Se esse exterior está sempre a querer roubar algo, e se daquilo que temos noção, nos podemos defender, significa então também em contra partida que mais probabilidade há dessa noção nos poder incomodar, em quantidade e intensidade. Por outro lado faz-me levantar a premissa que estaremos a ser ainda mais abusados por vias às quais não façamos ideia, pois os nossos sentidos nem cheguem lá.
Estamos habituados a estes sentidos, como se fossem tudo. Mas assim como existem animais sem todos estes sentidos, também seria no mínimo absurdo assumir que os nossos sentidos abranjam todo o espectro da existência. Embora não consigamos conceber minimamente quais seriam outros sentidos diferentes dos que conhecemos, isso se deve exatamente e apenas por não termos, até ao momento, nenhum vislumbre de outros.
Então, da mesma forma que partes de um corpo que já estejam dormentes são mais propícias a alojar parasitas e fungos, também nós, relativamente às partes da nossa existência das quais nada sabemos, por estarmos privados de sentidos que as captem, estaremos provavelmente a ser abusados e explorados por outros seres que tenham tal noção.

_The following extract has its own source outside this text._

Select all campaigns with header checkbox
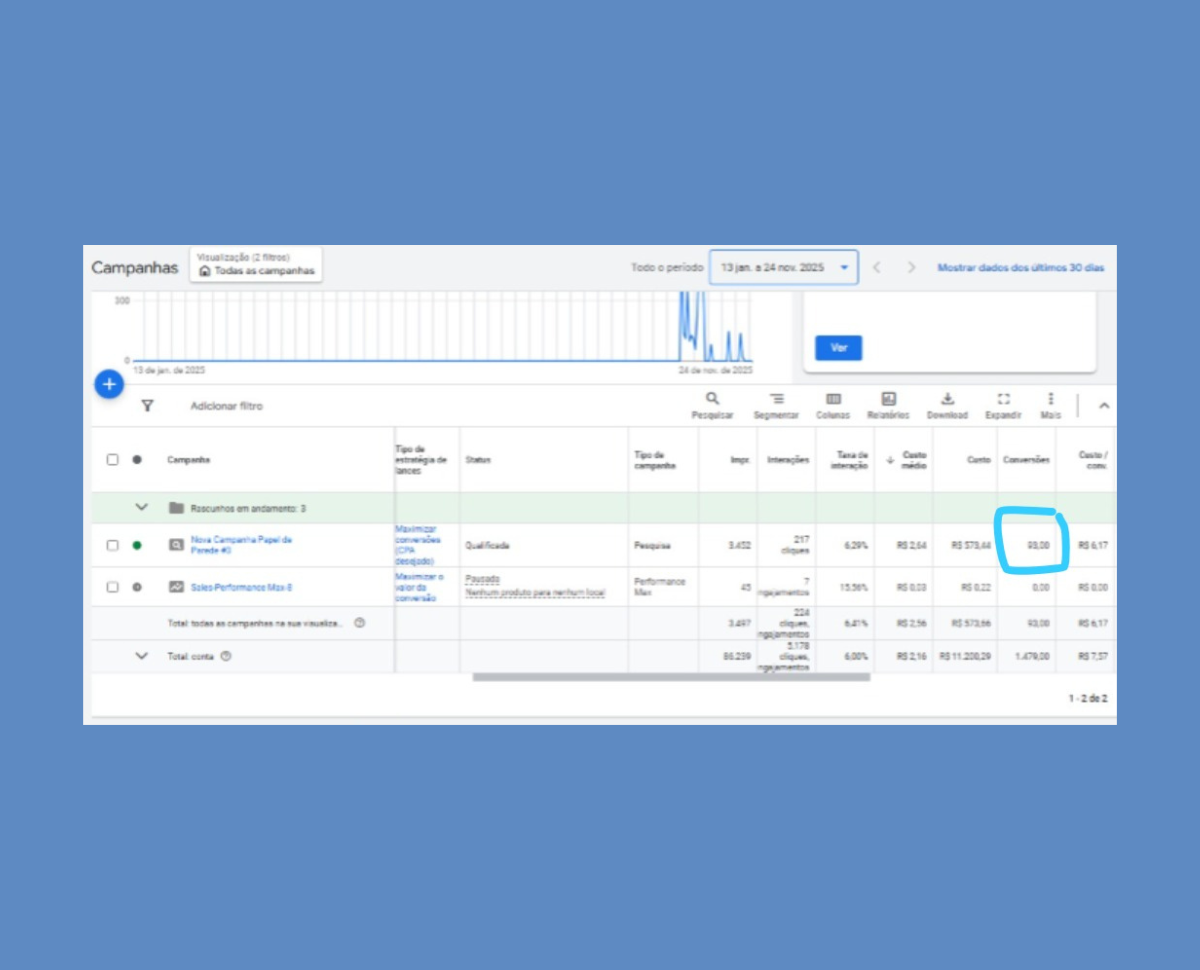The width and height of the screenshot is (1200, 970). 113,460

Se não tivéssemos, por exemplo, visão nem sentíssemos o corpo, poderíamos muito bem estar a ser devorados por um ser sem que isso nos incomodasse minimamente.
Além disso, fica claro que quanto mais noção temos, mais coisas existem para processarmos e por sua vez para nos incomodar. Existe assim uma relação íntima entre a loucura e a noção. Para cada porção de noção, é necessário uma outra porção de 'espaço' para que a loucura não acompanhe ao mesmo ritmo.
Por este motivo, 'aguentar', ou 'suportar mais', algo que esta sociedade fantasiosamente glorifica, tende por vezes a significar meramente maior ignorância, pois para aquele de que nada tem noção, tudo está bem, pois nada conhece que pode-se achar estar mal.